In Gallery II, Goldfinch is excited to present “Second Chakra,” a solo exhibition of new paintings by Los Angeles- based artist Carrie Cook. This is Cook’s first exhibition in Chicago.
Using a combined visual language of representation and abstraction, often achieved through unexpected cropping and perspectival distortions, Cook destabilizes the familiarity and security of everyday scenes and things—objects we assume are easily recognizable for their forms and functions, like food, table-settings, and vases. Charged with a sense of dislocation and mystery, though rooted in real-life, Cook’s work exposes overlaps between the past and present, and the unexpected associations we make through memory and intuitive gestures. The paintings in “Second Chakra” are threaded together by the color orange, which Cook explores both as the literal fruit, unfurling and changing over time, and as the essence of the “open chakra” itself: a glowing color of sun, fire, sex, intimacy, inner life, and connection.
Suspended in groundless space, the objects that Cook paints feel partially estranged from ordinary life, as though examined psychologically as well as materially. “I’m drawn to the emotive, inner, meditative, and symbolic nature of abstract work,” explains Cook, “But I follow more external breadcrumbs that I hope are making up a symbolic vocabulary.” The push-and-pull between abstraction and representation, with ordinary objects as her visual anchors, points to the artist’s interest in probing at the emotive, meditative, and even dreamlike qualities of these everyday scenes and the associations they might prompt. “It is important to me to have a very grounded-in-reality language, so a raw orange or raw steak becomes, to me, like a lung or a heart, and hopefully creates more poetic connotations that swirl around that relationship.”

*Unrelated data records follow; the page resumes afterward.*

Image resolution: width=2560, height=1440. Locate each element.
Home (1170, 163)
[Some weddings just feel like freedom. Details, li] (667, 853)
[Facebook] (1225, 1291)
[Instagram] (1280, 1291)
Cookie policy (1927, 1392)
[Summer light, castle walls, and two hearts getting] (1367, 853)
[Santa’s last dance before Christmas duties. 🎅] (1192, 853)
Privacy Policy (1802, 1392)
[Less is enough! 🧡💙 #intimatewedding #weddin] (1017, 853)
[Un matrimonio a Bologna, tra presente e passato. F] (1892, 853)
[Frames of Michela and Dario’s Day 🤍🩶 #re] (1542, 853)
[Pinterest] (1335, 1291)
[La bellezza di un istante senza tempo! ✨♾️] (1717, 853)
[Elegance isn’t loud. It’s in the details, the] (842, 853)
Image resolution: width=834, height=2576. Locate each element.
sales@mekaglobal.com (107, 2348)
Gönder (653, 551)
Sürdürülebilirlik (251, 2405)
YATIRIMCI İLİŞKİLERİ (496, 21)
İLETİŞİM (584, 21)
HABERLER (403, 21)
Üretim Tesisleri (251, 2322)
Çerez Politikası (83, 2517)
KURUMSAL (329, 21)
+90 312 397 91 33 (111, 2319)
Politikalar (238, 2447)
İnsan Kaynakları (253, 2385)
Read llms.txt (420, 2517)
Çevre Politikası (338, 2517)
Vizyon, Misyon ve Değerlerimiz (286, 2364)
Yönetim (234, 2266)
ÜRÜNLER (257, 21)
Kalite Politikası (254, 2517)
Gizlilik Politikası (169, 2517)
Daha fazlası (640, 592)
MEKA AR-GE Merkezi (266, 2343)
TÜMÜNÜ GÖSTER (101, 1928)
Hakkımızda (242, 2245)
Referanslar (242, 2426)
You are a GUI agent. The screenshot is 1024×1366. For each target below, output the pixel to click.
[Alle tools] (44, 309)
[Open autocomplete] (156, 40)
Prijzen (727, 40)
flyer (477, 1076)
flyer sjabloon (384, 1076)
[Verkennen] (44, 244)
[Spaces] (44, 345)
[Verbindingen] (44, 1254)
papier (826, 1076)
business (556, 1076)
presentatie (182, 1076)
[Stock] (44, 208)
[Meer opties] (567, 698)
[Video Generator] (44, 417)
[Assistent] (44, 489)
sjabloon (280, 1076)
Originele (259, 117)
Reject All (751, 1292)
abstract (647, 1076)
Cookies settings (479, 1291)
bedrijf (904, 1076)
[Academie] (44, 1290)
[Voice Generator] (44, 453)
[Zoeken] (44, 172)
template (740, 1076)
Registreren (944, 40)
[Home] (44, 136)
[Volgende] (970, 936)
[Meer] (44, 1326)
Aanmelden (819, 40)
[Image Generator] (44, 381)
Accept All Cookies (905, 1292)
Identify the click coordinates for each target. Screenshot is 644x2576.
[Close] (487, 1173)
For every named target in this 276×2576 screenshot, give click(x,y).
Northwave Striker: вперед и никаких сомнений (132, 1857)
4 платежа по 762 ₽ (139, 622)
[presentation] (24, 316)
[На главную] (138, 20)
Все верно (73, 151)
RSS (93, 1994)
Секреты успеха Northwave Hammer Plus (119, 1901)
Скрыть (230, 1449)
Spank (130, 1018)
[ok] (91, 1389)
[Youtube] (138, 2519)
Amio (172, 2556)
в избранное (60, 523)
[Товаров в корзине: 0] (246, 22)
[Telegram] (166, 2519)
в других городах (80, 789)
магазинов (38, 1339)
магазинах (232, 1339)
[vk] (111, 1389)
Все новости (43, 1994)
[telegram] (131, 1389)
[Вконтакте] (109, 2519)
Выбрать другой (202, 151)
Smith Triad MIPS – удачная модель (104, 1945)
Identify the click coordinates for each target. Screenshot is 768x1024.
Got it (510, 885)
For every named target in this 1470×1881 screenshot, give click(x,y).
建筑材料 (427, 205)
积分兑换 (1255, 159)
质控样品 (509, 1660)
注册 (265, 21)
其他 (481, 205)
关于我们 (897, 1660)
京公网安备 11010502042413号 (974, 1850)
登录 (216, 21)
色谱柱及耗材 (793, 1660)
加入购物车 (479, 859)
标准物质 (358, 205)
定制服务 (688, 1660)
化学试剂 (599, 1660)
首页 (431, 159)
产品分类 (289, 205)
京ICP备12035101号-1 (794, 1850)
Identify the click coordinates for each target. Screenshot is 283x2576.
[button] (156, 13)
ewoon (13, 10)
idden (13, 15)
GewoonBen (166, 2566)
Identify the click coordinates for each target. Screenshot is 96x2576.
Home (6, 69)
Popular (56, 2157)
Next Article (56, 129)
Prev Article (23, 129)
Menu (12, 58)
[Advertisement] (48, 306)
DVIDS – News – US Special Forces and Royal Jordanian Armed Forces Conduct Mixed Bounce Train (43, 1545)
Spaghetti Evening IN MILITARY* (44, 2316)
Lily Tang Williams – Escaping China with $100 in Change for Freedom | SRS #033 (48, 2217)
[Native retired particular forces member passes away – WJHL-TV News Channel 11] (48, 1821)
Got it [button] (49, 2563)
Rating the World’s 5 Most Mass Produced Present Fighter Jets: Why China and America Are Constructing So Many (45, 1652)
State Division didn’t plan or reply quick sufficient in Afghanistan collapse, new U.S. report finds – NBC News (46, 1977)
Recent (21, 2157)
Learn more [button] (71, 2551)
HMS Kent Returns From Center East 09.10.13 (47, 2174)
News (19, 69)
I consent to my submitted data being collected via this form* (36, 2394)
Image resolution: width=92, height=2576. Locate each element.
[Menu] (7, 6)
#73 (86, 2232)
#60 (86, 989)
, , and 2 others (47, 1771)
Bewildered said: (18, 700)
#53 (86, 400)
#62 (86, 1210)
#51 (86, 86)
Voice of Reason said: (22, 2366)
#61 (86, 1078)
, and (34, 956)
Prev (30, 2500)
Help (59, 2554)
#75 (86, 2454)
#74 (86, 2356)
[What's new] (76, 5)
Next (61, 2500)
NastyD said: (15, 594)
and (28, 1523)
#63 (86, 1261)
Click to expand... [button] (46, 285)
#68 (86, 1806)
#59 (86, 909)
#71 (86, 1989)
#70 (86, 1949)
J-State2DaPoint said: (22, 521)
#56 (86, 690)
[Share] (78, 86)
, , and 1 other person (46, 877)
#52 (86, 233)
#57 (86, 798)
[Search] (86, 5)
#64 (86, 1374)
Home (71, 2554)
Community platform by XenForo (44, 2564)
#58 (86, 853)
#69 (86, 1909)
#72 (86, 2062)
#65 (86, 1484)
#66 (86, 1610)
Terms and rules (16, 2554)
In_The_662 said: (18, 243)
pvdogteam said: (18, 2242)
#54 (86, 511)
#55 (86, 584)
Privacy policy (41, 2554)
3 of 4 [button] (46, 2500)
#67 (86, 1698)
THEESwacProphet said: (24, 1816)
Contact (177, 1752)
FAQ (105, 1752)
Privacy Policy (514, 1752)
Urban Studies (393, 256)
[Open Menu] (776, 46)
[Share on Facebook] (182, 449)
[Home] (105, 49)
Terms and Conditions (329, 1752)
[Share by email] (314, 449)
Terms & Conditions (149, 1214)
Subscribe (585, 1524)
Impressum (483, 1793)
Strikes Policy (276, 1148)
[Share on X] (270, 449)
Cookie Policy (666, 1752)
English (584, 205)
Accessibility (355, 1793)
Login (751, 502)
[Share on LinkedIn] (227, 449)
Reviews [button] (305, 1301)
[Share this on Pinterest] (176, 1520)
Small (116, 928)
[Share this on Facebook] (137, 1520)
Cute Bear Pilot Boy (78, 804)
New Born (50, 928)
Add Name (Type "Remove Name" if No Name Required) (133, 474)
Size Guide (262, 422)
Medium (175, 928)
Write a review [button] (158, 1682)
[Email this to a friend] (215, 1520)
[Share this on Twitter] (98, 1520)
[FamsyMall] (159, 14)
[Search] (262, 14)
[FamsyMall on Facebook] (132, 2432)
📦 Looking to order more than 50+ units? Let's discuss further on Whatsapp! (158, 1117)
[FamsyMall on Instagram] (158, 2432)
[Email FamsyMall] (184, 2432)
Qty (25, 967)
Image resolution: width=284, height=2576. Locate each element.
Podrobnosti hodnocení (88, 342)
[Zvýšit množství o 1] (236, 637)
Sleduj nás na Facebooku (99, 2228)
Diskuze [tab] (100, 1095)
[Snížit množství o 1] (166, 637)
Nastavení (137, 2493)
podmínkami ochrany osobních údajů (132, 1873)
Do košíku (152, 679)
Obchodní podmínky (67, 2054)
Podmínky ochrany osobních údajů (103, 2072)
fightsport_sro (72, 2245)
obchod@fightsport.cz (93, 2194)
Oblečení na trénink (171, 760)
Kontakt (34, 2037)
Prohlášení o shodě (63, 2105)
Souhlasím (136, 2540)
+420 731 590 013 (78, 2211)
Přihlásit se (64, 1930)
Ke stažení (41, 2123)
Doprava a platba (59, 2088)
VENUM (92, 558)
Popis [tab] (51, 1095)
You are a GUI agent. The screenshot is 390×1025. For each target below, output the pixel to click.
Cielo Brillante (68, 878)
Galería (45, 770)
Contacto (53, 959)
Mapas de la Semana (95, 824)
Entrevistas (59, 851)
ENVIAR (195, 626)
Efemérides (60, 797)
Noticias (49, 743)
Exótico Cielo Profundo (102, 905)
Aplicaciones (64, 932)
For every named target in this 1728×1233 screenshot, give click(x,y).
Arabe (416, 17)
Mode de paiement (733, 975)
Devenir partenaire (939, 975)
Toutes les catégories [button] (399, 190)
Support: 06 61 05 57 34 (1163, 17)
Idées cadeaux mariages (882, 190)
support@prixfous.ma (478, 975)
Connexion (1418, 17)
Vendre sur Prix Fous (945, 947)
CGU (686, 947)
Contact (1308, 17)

In Cook’s paintings, the vibrant, fleshy fruit of an orange or the glow of a sunset in a rear-view mirror act like glowing embers in paintings that are often steeped in inky black space. “I think of a lot of my works as night scenes,” Cook notes. “I do a lot of painting at night, and I think the darks in contrast with the orange give the paintings this otherworldliness.” This balance of light and dark, as though the paintings are illuminated by the objects within them, speaks more broadly to Cook’s interest in the relationships and parallels between the external nature of an object and the mysterious, unseen spaces of its interior. In her paintings, these relationships, exchanges, and oppositions hold a certain reverie, as Cook probes at deep psychological and emotive ties between us and the seemingly ordinary matter than makes up our daily lives, memories, and dreams.
Read the interview between Carrie Cook and Curatorial Director Elizabeth Lalley on our website
Artist's Bio:
Carrie Cook, born in Nashville, TN (1984) currently lives and works in Los Angeles, CA. She holds a MFA from the University of Houston and a BFA from the University of Texas, Austin. Her work has been exhibited at venues such as CFHILL, Stockholm, Night Gallery, Los Angeles, Make Room, Los Angeles, Tyler Park Presents, Los Angeles, Below Grand, New York, Dread Lounge, Los Angeles, Lawndale Art Center, Houston, and Blaffer Museum of Art, Houston and featured in publications such as Art Maze Magazine and Contemporary Art Review Los Angeles. She will present a selection of new works on Zwirner Platform in Feb 2023 and her work will be included in the upcoming issue of Bat City Review, a literary journal out of the University of Texas.